### WORK TASK:
Write out exactly the lines of the entries below, from the first through the line containing "See All (830, 1780)", and nothing beyond them.

Segment Start: TASK INPUT

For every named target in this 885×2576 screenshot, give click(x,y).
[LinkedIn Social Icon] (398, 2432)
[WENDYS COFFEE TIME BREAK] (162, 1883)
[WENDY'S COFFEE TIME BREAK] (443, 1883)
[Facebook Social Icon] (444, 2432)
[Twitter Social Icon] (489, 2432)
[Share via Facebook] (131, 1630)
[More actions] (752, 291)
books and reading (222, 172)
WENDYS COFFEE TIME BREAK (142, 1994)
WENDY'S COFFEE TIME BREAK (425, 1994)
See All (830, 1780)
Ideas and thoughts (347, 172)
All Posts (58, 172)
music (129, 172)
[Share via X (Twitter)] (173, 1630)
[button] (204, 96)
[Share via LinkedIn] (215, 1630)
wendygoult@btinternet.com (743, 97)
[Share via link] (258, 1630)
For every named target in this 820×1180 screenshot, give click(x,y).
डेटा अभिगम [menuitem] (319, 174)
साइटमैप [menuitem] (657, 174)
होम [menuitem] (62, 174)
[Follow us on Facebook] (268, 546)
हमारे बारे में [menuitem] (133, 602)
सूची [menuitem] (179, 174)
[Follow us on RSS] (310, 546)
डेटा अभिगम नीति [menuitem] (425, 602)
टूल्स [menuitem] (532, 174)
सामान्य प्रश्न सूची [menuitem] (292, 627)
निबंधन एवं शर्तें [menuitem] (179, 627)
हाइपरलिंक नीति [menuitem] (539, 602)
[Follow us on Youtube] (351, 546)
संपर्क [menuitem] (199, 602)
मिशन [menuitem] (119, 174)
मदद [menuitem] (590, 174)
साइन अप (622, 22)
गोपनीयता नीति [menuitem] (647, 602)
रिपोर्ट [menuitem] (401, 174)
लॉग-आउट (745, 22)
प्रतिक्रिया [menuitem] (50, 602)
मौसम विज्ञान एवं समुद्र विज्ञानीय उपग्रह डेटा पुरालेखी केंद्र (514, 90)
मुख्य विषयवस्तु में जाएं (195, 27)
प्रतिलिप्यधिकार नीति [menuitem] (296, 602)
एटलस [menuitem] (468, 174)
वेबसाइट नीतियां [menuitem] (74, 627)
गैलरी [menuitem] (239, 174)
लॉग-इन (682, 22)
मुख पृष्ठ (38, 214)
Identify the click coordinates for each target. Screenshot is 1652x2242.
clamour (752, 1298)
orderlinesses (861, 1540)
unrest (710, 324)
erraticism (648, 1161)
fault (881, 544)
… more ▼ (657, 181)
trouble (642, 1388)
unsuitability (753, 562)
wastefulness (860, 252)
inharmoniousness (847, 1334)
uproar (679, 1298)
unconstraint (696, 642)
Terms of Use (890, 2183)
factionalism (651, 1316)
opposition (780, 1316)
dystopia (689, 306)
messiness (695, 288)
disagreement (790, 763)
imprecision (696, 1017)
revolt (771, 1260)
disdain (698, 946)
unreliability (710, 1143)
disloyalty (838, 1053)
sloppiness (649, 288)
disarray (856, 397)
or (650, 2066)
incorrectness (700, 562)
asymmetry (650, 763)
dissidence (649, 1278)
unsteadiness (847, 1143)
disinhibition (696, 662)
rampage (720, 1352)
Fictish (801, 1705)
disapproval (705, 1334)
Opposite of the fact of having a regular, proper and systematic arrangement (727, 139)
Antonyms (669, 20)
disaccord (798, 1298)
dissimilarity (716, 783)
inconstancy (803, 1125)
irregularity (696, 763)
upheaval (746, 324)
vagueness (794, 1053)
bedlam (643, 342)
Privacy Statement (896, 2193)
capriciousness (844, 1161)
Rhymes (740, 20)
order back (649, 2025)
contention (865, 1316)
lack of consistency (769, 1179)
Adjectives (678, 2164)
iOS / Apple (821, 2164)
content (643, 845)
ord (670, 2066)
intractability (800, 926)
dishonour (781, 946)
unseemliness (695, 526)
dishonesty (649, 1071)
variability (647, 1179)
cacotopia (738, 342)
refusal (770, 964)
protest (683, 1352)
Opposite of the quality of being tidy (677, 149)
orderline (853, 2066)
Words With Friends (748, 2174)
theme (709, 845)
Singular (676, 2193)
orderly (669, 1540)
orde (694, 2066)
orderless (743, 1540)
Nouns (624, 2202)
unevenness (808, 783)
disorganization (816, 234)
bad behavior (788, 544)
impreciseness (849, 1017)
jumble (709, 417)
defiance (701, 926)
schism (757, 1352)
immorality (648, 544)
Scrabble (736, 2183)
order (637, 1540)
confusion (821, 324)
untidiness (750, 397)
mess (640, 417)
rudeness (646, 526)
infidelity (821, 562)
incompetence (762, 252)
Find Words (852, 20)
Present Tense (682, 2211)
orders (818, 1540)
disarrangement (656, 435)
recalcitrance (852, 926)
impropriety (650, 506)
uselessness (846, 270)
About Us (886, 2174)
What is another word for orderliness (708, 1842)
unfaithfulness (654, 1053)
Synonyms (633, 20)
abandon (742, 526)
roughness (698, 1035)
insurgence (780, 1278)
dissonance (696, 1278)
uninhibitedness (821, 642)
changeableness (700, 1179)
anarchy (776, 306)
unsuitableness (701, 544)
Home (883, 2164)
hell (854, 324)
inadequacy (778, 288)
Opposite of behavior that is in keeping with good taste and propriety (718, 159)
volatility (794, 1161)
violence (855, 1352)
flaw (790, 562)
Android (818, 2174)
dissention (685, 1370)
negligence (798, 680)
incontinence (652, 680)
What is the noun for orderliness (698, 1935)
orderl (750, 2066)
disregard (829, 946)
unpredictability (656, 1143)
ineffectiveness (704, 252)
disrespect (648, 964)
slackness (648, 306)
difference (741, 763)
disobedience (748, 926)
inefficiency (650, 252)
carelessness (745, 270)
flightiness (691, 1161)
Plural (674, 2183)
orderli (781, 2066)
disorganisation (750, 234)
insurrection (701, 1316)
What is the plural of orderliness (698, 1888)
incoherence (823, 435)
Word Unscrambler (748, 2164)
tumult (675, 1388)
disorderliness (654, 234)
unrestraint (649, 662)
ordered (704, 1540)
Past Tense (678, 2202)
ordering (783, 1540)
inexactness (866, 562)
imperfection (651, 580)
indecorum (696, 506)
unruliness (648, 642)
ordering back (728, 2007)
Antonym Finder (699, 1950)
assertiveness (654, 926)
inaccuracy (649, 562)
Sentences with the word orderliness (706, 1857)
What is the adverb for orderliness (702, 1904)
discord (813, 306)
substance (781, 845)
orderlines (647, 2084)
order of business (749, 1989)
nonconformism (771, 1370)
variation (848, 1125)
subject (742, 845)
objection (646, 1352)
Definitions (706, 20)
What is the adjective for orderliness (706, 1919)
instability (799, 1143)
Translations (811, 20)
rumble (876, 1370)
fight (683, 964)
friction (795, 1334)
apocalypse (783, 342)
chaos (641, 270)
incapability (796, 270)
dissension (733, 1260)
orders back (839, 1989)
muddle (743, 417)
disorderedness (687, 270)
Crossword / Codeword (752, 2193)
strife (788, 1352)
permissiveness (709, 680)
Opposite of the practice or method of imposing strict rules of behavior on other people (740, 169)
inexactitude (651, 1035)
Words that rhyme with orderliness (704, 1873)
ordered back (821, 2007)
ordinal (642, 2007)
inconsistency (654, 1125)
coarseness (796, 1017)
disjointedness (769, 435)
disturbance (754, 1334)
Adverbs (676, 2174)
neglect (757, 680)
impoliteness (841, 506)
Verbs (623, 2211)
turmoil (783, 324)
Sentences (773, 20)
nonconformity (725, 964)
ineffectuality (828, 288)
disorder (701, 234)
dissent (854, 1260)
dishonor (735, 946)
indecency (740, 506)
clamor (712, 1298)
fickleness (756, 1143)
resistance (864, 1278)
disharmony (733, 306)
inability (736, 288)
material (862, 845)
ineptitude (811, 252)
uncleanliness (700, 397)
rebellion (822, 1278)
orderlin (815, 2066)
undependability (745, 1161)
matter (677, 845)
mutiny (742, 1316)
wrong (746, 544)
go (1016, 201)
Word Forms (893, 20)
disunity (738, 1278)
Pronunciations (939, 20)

Segment End: TASK INPUT

### RESPONSE TO THE TASK:
For every named target in this 885×2576 screenshot, give click(x,y).
[LinkedIn Social Icon] (398, 2432)
[WENDYS COFFEE TIME BREAK] (162, 1883)
[WENDY'S COFFEE TIME BREAK] (443, 1883)
[Facebook Social Icon] (444, 2432)
[Twitter Social Icon] (489, 2432)
[Share via Facebook] (131, 1630)
[More actions] (752, 291)
books and reading (222, 172)
WENDYS COFFEE TIME BREAK (142, 1994)
WENDY'S COFFEE TIME BREAK (425, 1994)
See All (830, 1780)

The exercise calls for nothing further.